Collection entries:
___

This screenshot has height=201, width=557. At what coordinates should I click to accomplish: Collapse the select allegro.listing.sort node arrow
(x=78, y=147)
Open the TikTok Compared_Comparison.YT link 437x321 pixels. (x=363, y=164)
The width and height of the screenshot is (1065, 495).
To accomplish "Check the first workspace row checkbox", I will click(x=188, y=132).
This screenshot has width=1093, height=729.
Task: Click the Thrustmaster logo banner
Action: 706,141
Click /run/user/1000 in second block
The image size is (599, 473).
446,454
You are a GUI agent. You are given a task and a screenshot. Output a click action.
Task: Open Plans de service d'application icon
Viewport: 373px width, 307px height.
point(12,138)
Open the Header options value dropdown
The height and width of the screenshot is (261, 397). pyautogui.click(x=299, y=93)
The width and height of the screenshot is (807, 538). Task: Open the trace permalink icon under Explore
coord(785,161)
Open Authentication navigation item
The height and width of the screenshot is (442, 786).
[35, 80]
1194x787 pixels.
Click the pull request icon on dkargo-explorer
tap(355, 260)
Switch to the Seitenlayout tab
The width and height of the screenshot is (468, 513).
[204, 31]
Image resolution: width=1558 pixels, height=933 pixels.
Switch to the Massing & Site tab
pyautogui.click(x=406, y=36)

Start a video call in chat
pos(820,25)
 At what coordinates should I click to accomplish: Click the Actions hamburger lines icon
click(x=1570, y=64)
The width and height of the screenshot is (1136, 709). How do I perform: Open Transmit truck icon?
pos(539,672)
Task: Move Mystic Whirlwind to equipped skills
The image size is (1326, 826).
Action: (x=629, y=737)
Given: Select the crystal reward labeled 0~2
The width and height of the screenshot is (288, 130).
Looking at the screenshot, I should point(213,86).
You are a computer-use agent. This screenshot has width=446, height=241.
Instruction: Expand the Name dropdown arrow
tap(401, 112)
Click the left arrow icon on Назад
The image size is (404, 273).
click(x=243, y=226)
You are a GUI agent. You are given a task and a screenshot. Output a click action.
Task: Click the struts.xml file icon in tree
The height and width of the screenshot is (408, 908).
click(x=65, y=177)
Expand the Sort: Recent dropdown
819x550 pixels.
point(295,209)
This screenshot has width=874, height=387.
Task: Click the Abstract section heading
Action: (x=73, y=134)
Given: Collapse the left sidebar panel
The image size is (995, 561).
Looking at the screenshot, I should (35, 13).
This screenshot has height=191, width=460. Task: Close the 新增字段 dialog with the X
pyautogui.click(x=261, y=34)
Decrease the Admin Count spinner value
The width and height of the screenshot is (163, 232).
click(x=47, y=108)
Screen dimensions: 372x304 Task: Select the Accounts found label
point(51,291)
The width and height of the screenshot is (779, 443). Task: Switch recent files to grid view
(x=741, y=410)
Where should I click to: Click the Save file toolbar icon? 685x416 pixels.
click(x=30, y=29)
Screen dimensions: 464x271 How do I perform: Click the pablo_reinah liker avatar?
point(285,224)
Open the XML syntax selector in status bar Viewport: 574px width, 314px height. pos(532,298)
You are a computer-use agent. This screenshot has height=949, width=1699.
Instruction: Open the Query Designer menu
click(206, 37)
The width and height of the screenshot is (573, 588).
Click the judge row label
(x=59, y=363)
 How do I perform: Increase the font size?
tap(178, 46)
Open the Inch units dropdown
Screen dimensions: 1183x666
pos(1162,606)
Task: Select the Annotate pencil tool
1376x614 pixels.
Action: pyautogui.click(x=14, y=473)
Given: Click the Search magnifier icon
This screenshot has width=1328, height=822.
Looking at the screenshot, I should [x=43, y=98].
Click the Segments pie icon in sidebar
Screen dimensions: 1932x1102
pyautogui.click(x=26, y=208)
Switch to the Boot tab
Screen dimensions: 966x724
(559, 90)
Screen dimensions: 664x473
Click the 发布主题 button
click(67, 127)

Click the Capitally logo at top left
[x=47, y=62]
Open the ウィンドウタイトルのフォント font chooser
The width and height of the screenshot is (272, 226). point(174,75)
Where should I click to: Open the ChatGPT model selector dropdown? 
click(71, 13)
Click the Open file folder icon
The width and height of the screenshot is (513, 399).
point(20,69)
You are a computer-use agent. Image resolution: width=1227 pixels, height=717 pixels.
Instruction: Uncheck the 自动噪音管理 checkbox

___

Copy the Collection entries lines starting with the line that contains "Where should I click to: Click" and going on through the line that contains "(x=59, y=363)", requests included. Multiply each click coordinate in the answers by 0.75, round it to a whole number with halves going up, and leave the numbers in the requests as they are.

Where should I click to: Click the Save file toolbar icon? 685x416 pixels.
click(x=23, y=22)
Screen dimensions: 464x271 How do I perform: Click the pablo_reinah liker avatar?
point(214,168)
Open the XML syntax selector in status bar Viewport: 574px width, 314px height. pos(399,224)
You are a computer-use agent. This screenshot has height=949, width=1699.
Instruction: Open the Query Designer menu
click(155, 28)
The width and height of the screenshot is (573, 588).
Click the judge row label
(x=44, y=272)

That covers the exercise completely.